Ah, the Glorious C-Section


I received this email from a former student of mine. She gave me permission to share it with you. Her baby was born about a year ago. She was induced (sudden spike in blood pressure) and had a rough labor because of it. She worked really hard to birth her baby vaginally, but ultimately, I don't think her body was quite ready. In the end, she had a prolapsed cord (the cord came out before the baby) and they did a c-section. Her emotional recovery continues. It's been a rough year for her and her husband.

No woman should meet her baby for the first time like this.

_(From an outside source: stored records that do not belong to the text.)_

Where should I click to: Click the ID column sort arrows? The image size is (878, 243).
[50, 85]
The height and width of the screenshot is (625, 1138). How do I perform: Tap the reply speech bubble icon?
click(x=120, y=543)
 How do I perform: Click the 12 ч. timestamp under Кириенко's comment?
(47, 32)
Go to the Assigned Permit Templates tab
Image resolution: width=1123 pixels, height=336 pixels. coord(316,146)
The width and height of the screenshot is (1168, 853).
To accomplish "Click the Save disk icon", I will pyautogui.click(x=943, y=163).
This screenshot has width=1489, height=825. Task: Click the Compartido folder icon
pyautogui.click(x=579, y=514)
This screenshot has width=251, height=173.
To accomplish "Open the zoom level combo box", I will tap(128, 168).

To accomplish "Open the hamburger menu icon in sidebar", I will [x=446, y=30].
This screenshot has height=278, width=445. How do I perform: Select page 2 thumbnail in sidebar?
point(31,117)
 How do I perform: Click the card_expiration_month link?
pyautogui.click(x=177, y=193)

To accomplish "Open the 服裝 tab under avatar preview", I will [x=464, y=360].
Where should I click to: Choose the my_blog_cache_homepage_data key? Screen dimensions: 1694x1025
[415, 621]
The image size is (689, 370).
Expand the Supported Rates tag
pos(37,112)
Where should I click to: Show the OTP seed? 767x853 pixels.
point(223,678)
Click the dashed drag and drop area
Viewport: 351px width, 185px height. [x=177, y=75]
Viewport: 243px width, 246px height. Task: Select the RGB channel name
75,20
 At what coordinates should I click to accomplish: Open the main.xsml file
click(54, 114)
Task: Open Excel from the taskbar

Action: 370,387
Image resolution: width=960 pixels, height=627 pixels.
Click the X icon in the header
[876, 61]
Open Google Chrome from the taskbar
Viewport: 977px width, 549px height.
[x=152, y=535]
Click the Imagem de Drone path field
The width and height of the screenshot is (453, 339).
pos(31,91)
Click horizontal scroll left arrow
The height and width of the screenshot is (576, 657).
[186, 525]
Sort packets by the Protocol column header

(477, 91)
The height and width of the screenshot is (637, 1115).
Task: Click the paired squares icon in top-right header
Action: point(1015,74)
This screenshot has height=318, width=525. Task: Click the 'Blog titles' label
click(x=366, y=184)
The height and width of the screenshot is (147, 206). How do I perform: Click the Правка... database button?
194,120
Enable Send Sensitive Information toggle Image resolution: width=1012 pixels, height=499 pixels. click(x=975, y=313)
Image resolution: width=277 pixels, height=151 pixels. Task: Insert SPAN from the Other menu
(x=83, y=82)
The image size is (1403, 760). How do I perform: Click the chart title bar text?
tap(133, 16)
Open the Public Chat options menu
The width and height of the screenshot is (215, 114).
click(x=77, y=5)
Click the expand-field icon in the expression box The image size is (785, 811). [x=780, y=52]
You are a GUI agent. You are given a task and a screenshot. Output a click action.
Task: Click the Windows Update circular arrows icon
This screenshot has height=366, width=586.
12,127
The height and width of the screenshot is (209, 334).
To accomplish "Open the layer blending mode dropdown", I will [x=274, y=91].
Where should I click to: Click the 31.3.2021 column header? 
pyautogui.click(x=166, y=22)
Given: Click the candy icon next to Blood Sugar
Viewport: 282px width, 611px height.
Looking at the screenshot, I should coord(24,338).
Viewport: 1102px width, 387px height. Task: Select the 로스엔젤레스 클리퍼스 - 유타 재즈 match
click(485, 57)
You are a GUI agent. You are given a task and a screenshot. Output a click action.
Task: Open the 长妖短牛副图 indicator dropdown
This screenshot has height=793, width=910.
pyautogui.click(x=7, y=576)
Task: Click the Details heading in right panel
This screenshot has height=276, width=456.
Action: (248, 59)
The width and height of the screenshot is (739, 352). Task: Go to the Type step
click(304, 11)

"I don't think I ever sent you this picture, so I'll share it w/ you now. My first picture of Kate & I together after her birth. You can see the hideous hospital gown, the blood pressure cuff, my eyes are red & watery & my face is covered in broken blood vessels from pushing for almost 4 hours and from vomiting once in labor, and then again during the c-section. (I guess that's very common when they ramp up your anesthesia so fast.) I have no memory of this photo - you can see I'm not even looking at her.

Moments before this, I remember telling the room "I'm going to throw up." And someone said, 'that's ok." And all I could think was, I'm pinned on my back, my arms are strapped down, I can't hardly lift my head. I'm going to choke on my own vomit & drown choking on my own vomit on this op table because no one is looking at me, they're looking at the surgeon. It was yucky & terrible, and I felt so alone yet I was surrounded by attending people (many nurses, surgeon, anesthesiologist & his assistants, AND my midwife.) Kip was late coming in because they made him change into special clothes - by the time they ushered him in they had already removed my uterus and it was laying outside the wound as they stitched it. He got to see it all. Luckily, he's not the fainting type!

I don't know why I suddenly felt compelled to share this w/ you, sorry so random, hope you don't mind the gory details. I guess I just needed a safe place to vent. Phew. Thanks, Donna."

As you can tell, it was business as usual at the hospital. They showed no compassion for this woman or her husband. She struggled with breastfeeding, which in the end, didn't last long. She struggled with depression. Her husband hasn't even wanted to begin to think about another baby because this was such a difficult experience.

I'm just left with thinking about why anyone would choose a c-section. Our birthing experiences are so underestimated in this country. We suffer from this mentality, "As long as the baby is healthy, it doesn't matter how it gets here." It does matter. For the baby and the mother, and even the father.

I was talking with a woman this weekend who was telling me that she's had 4 c-sections. One of her children is being tested for ADD. On the paperwork, she said there were loads of questions asking about the pregnancy and delivery. She was so surprised by that. I'm not.